Question: Overlapping treatments in the design matrix
0
3.8 years ago by
jhj8910
jhj8910 wrote:

Hi,

I am trying to create another design matrix with 4 groups in mind:

1. DiseaseA+DiseaseB, 2. DiseaseA, 3. DiseaseB, 4. Control.

I could create appropriate design matrix to basically perform several analyses of interest such as finding differentially expressed genes between any two groups, However, what I want to find is the genes that are differentially expressed between Disease A and Disease B, but I would like to incorporate DiseaseA+DiseaseB group into this comparison. I have tried various ways such as incorporating a table such as below into creating a design matrix:

DiseaseA     |     DiseaseB

1         |           1

1         |           0

0         |           1

0         |           0

but it is not doing what I thought it would do. Any suggestions will be very helpful.

Thank you.

edger design matrix • 577 views
modified 3.8 years ago by Aaron Lun25k • written 3.8 years ago by jhj8910
Answer: Overlapping treatments in the design matrix
3
3.8 years ago by
Aaron Lun25k
Cambridge, United Kingdom
Aaron Lun25k wrote:

Well, you need to make up your mind as to what you want to do. If you want to compare between any two groups, then use a one-way layout where each disease status (control, disease A only, B only, or A + B) forms its own group. As an example, here's how I would do it if the target information were present in has.A and has.B:

has.A <- rep(c("Y", "N"), each=4)
has.B <- rep(rep(c("Y", "N"), each=2), 2)
groups <- factor(paste0("A", has.A, ".B", has.B))
design <- model.matrix(~0 + groups)
colnames(design) <- levels(groups)


You can then compare between any set of groups, e.g., between disease A and B using makeContrasts:

con <- makeContrasts(AY.BN - AN.BY, levels=design)

If you want to use the A + B information in the comparison between A and B, then you need an additive model:

design <- model.matrix(~ has.A + has.B)
con <- makeContrasts(has.AY - has.BY, levels=design)

Recorded information:
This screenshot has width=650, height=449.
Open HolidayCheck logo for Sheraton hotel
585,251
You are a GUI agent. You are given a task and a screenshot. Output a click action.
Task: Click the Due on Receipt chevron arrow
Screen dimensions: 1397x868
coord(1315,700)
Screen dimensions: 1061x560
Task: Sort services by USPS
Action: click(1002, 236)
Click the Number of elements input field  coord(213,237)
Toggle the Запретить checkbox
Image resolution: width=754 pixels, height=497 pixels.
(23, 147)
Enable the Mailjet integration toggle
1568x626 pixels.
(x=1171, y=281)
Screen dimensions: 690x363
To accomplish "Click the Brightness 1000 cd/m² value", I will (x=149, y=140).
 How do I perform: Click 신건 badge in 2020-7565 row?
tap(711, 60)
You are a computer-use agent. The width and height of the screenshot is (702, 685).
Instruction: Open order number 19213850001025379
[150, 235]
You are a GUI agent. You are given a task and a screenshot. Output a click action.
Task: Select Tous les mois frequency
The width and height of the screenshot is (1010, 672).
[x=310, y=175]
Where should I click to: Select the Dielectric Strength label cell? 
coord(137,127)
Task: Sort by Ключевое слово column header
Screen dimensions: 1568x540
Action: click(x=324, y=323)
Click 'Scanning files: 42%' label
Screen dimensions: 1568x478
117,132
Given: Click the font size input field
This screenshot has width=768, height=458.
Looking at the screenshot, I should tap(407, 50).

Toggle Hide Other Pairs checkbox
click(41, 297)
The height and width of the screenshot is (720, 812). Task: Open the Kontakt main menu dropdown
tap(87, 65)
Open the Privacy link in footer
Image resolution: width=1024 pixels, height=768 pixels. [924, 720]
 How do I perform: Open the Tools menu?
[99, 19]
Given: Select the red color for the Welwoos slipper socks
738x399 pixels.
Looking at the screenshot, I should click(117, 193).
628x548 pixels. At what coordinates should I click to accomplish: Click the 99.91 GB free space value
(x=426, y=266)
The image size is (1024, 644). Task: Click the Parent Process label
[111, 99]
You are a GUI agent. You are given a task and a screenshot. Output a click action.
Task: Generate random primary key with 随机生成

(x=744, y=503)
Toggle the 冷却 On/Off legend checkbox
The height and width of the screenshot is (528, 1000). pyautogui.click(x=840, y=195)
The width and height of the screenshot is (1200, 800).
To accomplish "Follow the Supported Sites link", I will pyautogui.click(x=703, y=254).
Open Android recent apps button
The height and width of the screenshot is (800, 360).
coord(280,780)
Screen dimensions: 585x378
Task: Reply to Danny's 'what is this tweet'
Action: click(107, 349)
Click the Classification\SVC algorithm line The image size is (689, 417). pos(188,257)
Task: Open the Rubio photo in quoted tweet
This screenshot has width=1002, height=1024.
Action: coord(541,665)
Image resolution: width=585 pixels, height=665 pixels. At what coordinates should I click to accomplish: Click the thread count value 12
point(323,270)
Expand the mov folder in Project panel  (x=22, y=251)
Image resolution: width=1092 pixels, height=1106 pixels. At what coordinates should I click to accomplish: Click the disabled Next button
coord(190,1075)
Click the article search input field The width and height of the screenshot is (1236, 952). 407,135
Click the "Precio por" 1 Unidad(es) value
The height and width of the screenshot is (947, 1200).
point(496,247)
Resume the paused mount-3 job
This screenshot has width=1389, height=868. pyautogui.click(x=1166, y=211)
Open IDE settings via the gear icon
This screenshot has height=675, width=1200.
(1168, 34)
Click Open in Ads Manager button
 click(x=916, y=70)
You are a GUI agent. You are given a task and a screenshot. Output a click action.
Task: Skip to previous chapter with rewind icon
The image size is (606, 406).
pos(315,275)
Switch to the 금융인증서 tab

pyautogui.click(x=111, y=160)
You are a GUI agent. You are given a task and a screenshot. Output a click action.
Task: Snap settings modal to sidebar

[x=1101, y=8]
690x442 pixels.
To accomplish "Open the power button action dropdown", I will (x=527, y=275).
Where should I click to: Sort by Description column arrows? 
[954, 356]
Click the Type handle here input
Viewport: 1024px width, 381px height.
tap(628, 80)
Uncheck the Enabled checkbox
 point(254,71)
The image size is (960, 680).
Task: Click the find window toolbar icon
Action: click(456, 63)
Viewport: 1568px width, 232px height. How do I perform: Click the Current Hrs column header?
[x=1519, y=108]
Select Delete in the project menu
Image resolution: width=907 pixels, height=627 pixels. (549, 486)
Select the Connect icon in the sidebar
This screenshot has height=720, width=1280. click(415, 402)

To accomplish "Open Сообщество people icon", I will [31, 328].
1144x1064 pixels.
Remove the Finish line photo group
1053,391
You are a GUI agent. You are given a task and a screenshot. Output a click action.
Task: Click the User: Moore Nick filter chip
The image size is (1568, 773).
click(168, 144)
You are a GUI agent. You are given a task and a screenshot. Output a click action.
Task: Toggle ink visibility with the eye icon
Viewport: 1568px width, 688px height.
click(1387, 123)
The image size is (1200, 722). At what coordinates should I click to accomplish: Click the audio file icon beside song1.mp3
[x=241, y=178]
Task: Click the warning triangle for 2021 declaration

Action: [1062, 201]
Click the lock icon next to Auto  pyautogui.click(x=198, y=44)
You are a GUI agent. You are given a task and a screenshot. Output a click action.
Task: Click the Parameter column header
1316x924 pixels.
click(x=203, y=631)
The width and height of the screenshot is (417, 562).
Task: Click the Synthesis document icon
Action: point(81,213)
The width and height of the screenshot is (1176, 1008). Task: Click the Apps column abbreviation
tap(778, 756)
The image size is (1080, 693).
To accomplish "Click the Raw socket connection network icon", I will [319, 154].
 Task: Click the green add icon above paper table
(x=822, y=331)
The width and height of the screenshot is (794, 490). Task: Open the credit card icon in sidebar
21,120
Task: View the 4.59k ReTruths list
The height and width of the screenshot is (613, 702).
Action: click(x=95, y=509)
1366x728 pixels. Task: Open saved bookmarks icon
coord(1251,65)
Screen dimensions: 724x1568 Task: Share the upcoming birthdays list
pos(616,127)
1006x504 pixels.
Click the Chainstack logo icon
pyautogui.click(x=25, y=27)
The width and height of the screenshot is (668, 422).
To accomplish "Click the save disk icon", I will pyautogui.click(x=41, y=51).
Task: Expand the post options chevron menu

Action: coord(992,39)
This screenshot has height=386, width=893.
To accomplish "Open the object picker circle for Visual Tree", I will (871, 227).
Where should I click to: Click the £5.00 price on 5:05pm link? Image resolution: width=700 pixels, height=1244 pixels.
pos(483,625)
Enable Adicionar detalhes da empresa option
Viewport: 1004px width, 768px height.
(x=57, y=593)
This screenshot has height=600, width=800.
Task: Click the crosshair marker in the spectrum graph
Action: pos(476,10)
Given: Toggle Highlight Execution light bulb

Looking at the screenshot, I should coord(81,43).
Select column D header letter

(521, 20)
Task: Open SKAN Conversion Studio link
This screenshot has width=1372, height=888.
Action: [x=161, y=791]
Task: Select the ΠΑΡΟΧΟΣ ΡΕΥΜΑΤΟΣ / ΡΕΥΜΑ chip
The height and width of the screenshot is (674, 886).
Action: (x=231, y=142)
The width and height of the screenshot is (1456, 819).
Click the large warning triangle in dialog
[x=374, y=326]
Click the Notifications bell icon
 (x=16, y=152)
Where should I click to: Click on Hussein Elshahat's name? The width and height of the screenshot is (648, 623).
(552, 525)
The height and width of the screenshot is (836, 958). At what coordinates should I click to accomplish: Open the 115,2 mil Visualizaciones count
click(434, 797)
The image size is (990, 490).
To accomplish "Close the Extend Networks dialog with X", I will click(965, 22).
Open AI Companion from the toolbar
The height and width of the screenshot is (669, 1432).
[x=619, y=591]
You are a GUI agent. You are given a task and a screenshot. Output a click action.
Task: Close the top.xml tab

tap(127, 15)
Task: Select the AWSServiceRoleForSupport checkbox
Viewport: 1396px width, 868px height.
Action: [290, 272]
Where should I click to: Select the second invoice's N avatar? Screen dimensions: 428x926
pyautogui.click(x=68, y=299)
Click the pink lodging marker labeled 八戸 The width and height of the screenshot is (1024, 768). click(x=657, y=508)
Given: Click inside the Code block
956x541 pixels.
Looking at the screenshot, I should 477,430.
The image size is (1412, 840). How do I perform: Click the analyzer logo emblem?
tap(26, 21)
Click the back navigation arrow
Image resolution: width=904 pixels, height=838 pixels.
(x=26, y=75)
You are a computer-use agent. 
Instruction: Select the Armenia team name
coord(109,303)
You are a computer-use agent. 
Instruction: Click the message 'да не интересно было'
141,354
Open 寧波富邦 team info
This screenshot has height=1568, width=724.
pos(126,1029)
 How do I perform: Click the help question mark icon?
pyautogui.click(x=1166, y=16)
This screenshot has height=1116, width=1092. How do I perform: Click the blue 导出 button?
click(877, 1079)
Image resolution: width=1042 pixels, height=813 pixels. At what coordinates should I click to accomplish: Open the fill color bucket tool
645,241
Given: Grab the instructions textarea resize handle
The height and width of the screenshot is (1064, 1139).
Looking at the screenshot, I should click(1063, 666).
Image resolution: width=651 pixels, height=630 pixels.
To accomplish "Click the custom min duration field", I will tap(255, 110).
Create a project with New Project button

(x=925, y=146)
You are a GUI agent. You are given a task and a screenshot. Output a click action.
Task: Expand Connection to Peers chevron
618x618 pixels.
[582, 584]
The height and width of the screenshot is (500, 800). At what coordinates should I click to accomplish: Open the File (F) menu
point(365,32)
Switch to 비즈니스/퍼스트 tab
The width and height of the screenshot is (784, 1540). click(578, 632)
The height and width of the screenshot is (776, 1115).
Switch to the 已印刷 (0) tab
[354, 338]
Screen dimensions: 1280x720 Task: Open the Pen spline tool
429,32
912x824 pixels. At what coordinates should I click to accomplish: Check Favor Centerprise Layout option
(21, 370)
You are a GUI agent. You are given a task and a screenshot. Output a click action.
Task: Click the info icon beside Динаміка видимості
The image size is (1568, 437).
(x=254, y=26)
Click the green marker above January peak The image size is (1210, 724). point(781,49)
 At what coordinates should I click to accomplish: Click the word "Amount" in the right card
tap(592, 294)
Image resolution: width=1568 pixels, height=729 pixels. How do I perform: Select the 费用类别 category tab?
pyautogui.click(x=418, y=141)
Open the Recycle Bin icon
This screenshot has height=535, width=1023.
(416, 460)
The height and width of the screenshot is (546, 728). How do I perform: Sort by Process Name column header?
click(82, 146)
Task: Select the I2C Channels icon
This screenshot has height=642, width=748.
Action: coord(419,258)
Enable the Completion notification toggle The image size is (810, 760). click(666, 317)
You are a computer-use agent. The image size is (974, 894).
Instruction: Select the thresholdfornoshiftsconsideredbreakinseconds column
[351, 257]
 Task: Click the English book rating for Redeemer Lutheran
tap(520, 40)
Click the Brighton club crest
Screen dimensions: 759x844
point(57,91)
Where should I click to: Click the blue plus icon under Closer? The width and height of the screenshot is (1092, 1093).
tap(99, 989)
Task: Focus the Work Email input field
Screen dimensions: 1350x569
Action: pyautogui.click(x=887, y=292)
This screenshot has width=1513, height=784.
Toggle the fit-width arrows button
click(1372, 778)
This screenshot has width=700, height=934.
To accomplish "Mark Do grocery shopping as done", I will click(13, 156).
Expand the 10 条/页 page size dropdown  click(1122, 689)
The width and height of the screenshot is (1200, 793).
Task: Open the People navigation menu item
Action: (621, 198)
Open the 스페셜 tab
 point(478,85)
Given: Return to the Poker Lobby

Required tasks:
[1] List the four groups that the asker of the design matrix thread plans to include.
[2] Summarize the design matrix thread in two sentences.
The lines have no connection to the thread on overlapping treatments in a design matrix.

Task-by-task answers:
[1]
1. DiseaseA+DiseaseB
2. DiseaseA
3. DiseaseB
4. Control

[2] A user with four groups (DiseaseA+DiseaseB, DiseaseA, DiseaseB, and Control) wants to find genes differentially expressed between Disease A and Disease B while incorporating the combined group, but a design built from a table of DiseaseA and DiseaseB indicators does not behave as expected. The reply recommends a one-way layout with each disease status as its own group, compared through makeContrasts, for comparisons between any two groups, and an additive model if the A + B information is to be used in the comparison between A and B.